Other juicy titbits include an interactive audio installation entitled 'The City and Sound'.'Sound is a testimonial to our existence, our memory of place and our perception of space and movement, ' explains the organiser, helpfully.'Through sound, it is possible to create an imaginary map of the metropolis, where we can lose ourselves at any moment, only to re-find our way magically' Sounds like a hoot.There are bound to be some bemused Brits in attendance.There really ought to be a delegation from the ODPM. But I'm not sure this sort of thing is John Prescott's cup of tea.Our John's a no-nonsense politician (until he opens his mouth).

Can you imagine him sitting through an audio-visual celebration of the urban environment as expressed through ethnic cuisine?

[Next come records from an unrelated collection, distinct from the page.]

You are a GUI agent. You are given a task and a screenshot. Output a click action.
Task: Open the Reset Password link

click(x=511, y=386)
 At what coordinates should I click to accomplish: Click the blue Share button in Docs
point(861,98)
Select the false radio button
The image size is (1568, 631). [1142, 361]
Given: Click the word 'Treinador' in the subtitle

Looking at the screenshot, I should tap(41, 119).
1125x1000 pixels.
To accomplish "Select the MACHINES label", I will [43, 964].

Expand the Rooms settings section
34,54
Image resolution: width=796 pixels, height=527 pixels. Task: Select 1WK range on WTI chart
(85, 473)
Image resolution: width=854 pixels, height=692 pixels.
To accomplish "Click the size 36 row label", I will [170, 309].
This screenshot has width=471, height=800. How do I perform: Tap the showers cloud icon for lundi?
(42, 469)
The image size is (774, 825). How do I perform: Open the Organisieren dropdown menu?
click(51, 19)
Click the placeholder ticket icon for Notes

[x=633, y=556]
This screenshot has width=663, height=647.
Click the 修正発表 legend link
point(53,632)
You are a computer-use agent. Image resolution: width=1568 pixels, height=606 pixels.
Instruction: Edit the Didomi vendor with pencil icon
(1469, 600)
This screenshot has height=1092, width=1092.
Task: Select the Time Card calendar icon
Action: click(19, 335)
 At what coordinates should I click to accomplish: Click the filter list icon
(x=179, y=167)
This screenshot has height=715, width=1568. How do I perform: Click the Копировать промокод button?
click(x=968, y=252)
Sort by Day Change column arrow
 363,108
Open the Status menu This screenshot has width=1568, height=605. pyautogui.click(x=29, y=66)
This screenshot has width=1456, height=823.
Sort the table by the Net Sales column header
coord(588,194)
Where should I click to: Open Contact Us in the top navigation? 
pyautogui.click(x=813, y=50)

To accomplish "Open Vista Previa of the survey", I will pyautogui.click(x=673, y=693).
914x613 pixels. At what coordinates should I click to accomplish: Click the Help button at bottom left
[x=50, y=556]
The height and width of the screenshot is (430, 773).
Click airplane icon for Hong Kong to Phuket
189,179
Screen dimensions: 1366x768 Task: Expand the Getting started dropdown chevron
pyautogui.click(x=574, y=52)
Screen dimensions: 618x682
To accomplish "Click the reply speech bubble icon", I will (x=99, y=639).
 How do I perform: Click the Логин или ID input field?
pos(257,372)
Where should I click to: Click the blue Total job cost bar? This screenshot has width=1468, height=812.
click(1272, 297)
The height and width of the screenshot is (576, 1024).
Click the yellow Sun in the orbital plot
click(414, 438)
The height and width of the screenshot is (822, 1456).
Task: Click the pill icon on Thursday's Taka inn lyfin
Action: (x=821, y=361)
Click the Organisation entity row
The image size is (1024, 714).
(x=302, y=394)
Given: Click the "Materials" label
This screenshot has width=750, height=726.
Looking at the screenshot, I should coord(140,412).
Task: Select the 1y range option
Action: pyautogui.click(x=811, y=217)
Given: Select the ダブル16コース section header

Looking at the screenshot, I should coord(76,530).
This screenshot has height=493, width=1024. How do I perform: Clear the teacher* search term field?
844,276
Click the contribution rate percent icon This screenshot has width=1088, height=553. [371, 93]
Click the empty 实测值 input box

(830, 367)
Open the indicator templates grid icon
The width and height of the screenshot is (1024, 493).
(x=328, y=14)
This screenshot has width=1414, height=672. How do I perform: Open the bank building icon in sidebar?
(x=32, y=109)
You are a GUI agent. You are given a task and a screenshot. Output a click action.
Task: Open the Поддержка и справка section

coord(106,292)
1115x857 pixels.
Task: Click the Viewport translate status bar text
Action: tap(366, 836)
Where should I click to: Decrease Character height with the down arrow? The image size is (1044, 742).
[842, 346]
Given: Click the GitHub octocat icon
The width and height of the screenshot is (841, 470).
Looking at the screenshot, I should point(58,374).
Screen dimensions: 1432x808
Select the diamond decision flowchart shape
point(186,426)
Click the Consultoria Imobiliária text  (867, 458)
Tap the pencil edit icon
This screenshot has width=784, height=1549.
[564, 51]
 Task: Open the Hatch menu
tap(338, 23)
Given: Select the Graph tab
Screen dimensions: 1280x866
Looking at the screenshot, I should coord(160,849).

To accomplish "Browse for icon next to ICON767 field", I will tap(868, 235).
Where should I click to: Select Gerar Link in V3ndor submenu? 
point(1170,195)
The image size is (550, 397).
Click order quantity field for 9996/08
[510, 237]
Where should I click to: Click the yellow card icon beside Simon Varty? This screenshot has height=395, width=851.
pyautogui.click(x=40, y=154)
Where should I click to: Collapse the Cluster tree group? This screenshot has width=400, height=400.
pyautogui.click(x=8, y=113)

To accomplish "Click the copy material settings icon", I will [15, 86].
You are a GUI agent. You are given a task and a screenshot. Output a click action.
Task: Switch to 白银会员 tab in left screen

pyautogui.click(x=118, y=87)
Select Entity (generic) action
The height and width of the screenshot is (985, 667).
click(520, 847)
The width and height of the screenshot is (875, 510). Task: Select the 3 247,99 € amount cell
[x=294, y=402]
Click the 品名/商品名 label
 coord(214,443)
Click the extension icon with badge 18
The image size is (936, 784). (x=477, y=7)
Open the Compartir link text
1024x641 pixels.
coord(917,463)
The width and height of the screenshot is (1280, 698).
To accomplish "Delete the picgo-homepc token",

I'm sure he'd much rather sit in a nearby trattoria with a big plate of buttered gnocchi and a bottle of Barolo, experiencing the multi-ethnic nature of the contemporary city via his face.

On the other hand, Mr Prescott might get on quite well with Roberto Morassut, who's in charge of urban planning for the municipal government of Rome.Mr Morassut has a lot to say about Rome's urban regeneration and its contribution to Italian GNP: 'This number [6.4 per cent] is destined to increase, producing a parallel occupation increment and, during the next 10 years, a hypothesis for growth of between 2 to 2.3 per cent annually.The environment, history and development represent, therefore, the terms around which the future of Rome is focused.'

As you see, Mr Morassut is almost - but not quite - as fluent in the Prescott dialect as the great man himself.

FOR YEARS now, all right-minded people have been calling on the Government to scrap VAT for refurbishment projects.Why doesn't Whitehall listen?

OK, it's probably because it wants the money. But how shortsighted can you be? The average householder thinks nothing of paying for his new extension with a fat wad of used tenners, but in so doing he's cheating the taxman and making a crook of an otherwise law-abiding tradesman.

The answer is simple: lift VAT on refurbishment, maintenance and improvement work.This would bring more companies out of the 'shadow economy' and drive employment growth. I know this because I'm a small businessman and, besides, I read it on CNplus. co. uk.

But the Government is adamant. It has just refused to join an experiment to reduce VAT on labour-intensive industries, despite signs of success in other European countries that have joined the pilot scheme.

I feel passionate about this. I've offered to do some campaigning in the construction sector for the National Small Business Forum and I'm delighted to say they have accepted my offer. Better still, they're paying cash.